Nach der Entlassung steht erst mal ein längerer Urlaub mit Ehefrau Susanne (64) an. Er hat ja Zeit. Und dann? Die familieneigene Wurstfabrik leitet bereits sein Sohn Florian Hoeneß (36). Seit einem Jahr arbeitet Hoeneß als Freigänger wieder für den FC Bayern, offiziell als "Assistent der Abteilungsleitung Junior Team" im Nachwuchsbereich. Ein Kommentator der "Welt" unkte treffend, es sei schwer vorstellbar, "dass der Starkstrommanager Hoeneß nur den vereinseigenen Nachwuchs weiterentwickeln soll. Das wäre ungefähr so, als würde man den Bundespräsidenten als Pförtner im Schloss Bellevue anstellen."
Regelmäßige Beobachter des Bayern-Geländes an der Säbener Straße konnten sehen, wie intensiv der Freigänger mit den Bossen, also mit Rummenigge, Trainer Pep Guardiola (45) und Sportvorstand Matthias Sammer (48), diskutierte. Er war also nicht richtig weg. Die Liebesbeziehung zwischen Hoeneß und Bayern München ist nach wie vor ungebrochen, es scheint sogar, dass Bayerns Sehnsucht nach dem schwäbischen Kraftpaket tiefer sitzt als umgekehrt. In einer "Spiegel"-Umfrage gaben 48,5 Prozent der Befragten an, dass dem Verein der ehemalige Macher sehr fehle.
Hoeneß' Arbeit im Nachwuchsbereich sollte nicht unterschätzt oder klein geredet werden. Freunde des ehemaligen Präsidenten erzählen von seinem begeisterten Engagement.

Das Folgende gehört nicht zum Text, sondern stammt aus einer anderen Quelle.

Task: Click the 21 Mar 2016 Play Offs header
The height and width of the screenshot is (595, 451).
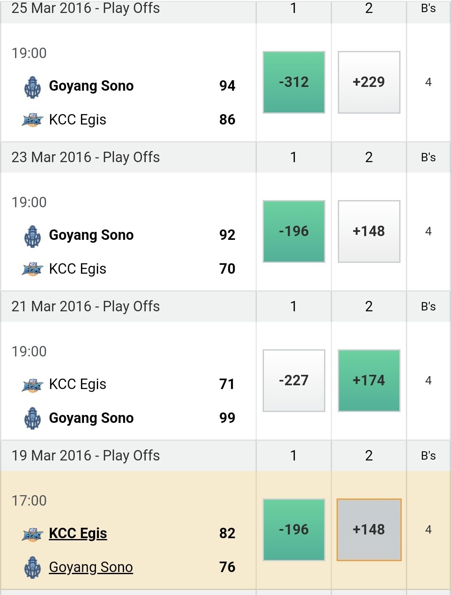Action: [86, 307]
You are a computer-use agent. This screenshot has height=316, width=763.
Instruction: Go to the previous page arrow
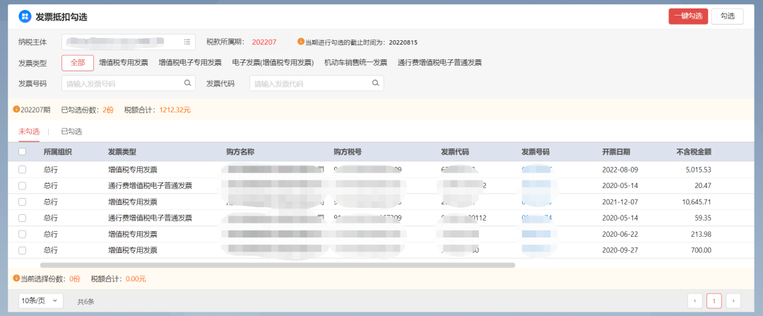[x=695, y=300]
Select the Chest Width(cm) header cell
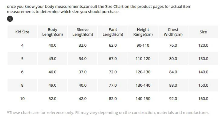This screenshot has width=222, height=120. point(173,32)
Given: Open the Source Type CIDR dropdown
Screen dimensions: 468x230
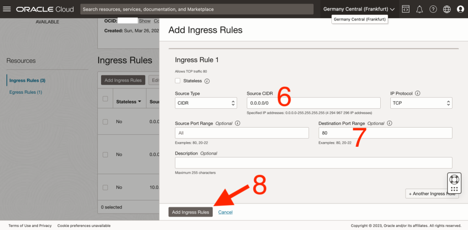Looking at the screenshot, I should (206, 103).
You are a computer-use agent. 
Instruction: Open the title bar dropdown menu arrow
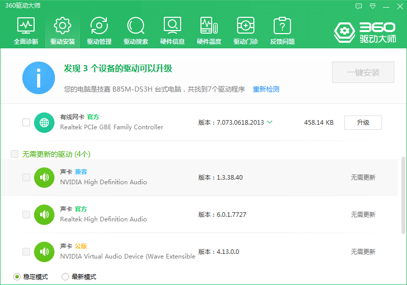point(373,6)
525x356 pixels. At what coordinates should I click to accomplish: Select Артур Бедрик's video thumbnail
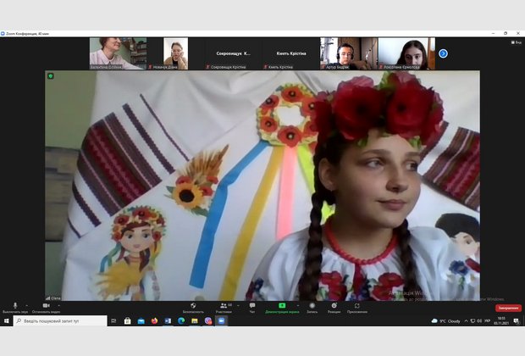point(348,53)
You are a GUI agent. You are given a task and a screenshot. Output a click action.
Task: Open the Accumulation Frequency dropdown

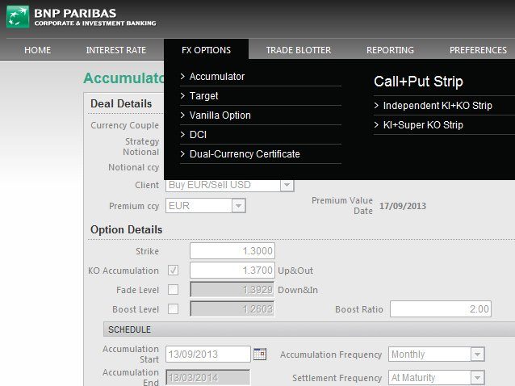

Es scheint, dass er auch auf diesem Gebiet Großes plane. Der FCB will bis 2017 für 70 Millionen Euro ein neues Leistungszentrum errichten, um seine künftigen Stars selbst auszubilden. Ein Mann mit der Durchsetzungskraft eines Uli Hoeneß könnte auch auf diesem Gebiet ein neuer internationaler Schrittmacher werden.

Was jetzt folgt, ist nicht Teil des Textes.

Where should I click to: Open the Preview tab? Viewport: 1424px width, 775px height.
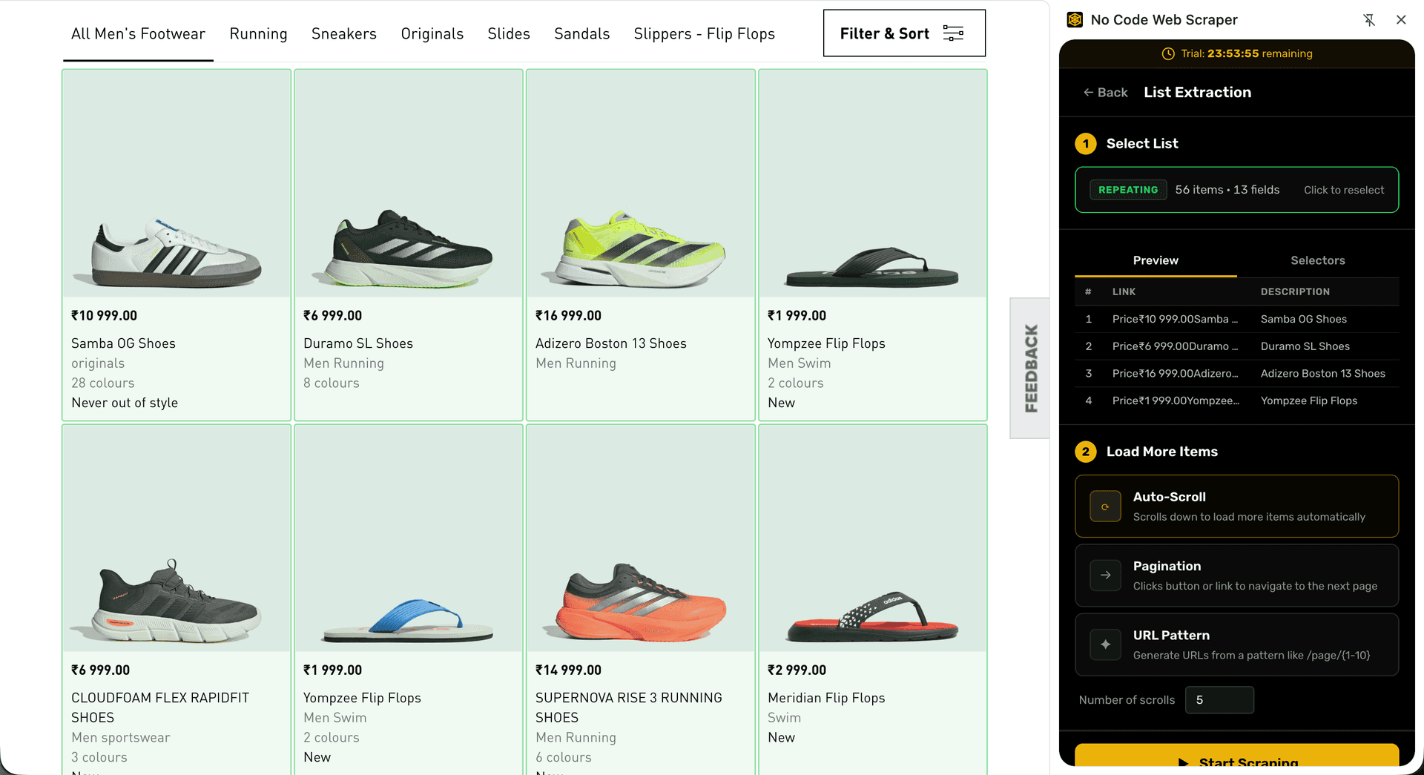pos(1156,260)
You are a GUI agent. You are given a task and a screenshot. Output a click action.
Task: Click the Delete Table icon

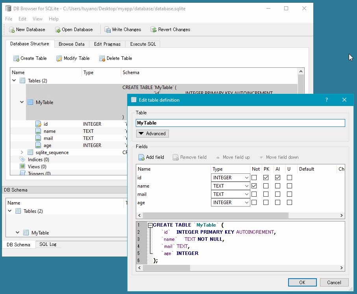tap(102, 58)
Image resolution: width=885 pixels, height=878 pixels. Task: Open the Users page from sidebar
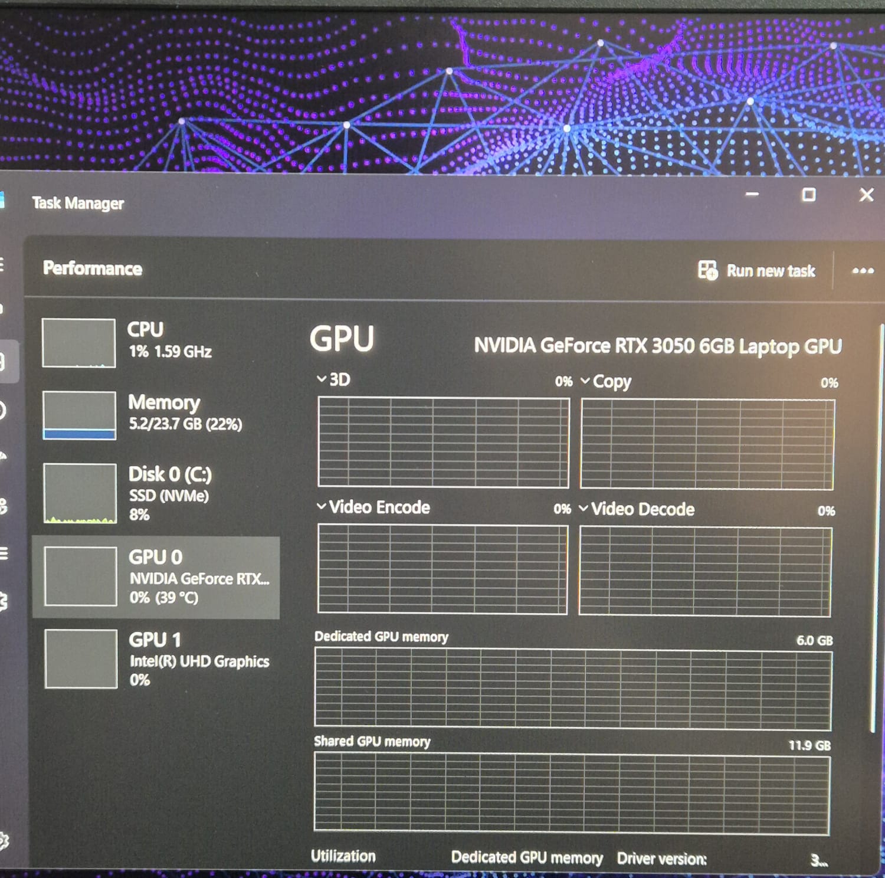coord(4,506)
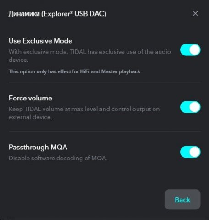Click the Disable software decoding of MQA text
209x220 pixels.
[58, 158]
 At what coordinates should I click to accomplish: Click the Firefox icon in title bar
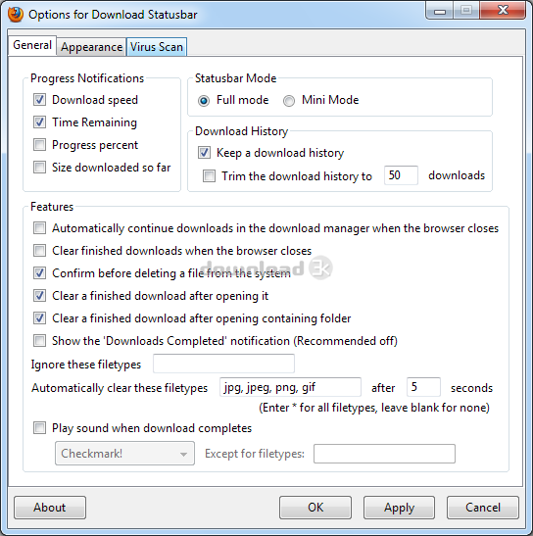point(15,15)
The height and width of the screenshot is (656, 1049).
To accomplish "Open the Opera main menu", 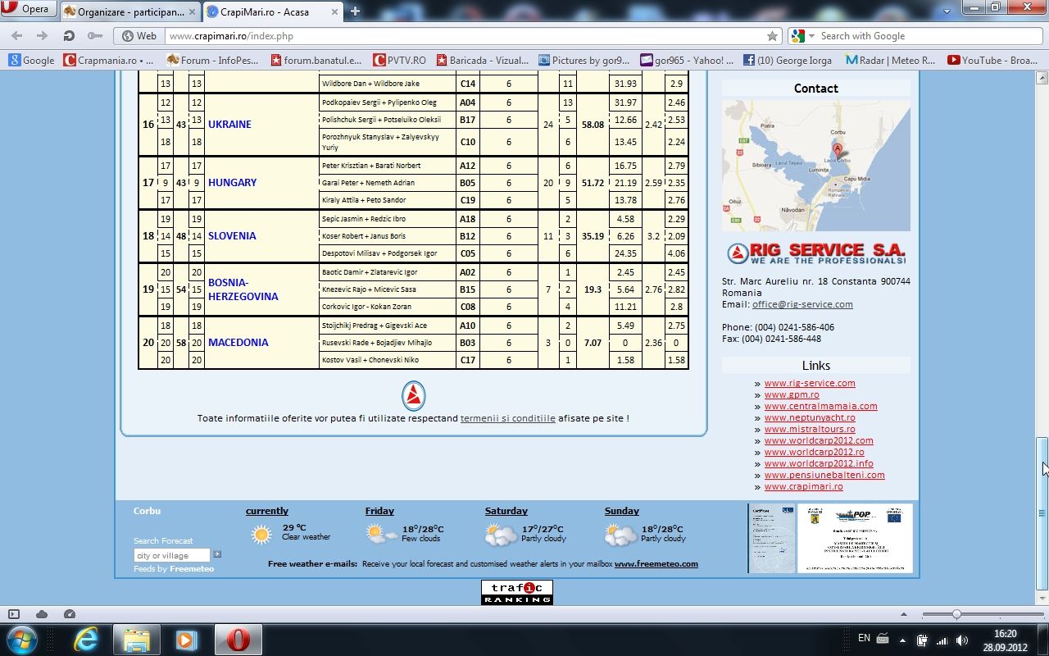I will tap(28, 10).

Rückkehr der "Abteilung Attacke"
Die Konkurrenz im Bundesligabetrieb hätte nichts gegen die Rückkehr der "Abteilung Attacke", wie Hoeneß sich selbst früher bezeichnet hat. Hans Joachim Watzke, der Boss von Borussia Dortmund, meint gegenüber "SPORT BILD": "Ich freue mich persönlich für Uli Hoeneß, dass er vorzeitig entlassen wird und wir uns bald im Stadion wiedersehen." Er habe seine Strafe verbüßt, jeder verdiene eine zweite Chance.
Und Dietmar Beiersdorfer, Vorstandschef des Hamburger SV, sagte: "Er ist mehr oder weniger der Gottvater der Fußball-Manager. Ich würde mich freuen, wenn er wieder ein Amt innehätte. Er ist eine Bereicherung für den Sport in Deutschland. Ich glaube, er wird mehr denn je motiviert sein."

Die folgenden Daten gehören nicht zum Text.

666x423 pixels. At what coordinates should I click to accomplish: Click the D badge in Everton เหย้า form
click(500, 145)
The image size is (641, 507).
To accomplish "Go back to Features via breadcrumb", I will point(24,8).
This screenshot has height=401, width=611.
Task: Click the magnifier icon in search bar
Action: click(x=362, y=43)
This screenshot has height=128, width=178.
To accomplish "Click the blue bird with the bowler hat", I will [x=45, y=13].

Zurück an die Vereinsspitze?
Doch drängt es Hoeneß beim FCB erneut an die Machtspitze? Formaljuristisch wäre nichts dagegen einzuwenden, denn es gilt immer noch der Grundsatz der Resozialisierung, nach dem jeder, der seine Strafe verbüßt hat, ein Anrecht auf eine zweite Chance besitzt. Machen die Sponsoren und Anteilseigner Audi, Adidas und Allianz mit, könnte der ehemalige Präsident sogar sein eigener Nachfolger werden.
Ende 2016 sind Neuwahlen bei der nächsten Jahreshauptversammlung des FC Bayern München. Der bisherige Vereinschef Karl Hopfner (63) hat bereits im Vorfeld angekündigt, dass er auf keinen Fall im Weg stehen werde, falls Hoeneß Ambitionen zeige. Von sich aus wird Uli Hoeneß sich nicht nach oben kämpfen, doch wenn das Wahlvolk der Mitglieder ihn ruft, wäre folgendes Modell vorstellbar: Hopfner wird Chef des Aufsichtsrates und Hoeneß wieder Präsident - oder umgekehrt. "Alles beim FC Bayern ist für ihn vorbereitet", schreibt die "Süddeutsche Zeitung": "Er muss nur wollen."
Auch das Magazin "11 Freunde" will diese Möglichkeit nicht ausschließen, gibt aber die Folgen einer solchen totalen Resozialisierung zu bedenken: "Der florierende Weltkonzern FC Bayern und sein maßgeblicher Vordenker Hoeneß selbst müssen sich also fragen, inwieweit sich eine Personalie mit so einem Vorleben noch in Einklang mit der Firmenkultur bringen lässt und der Außenwirkung, die dieser Klub weltweit haben will, förderlich sein kann."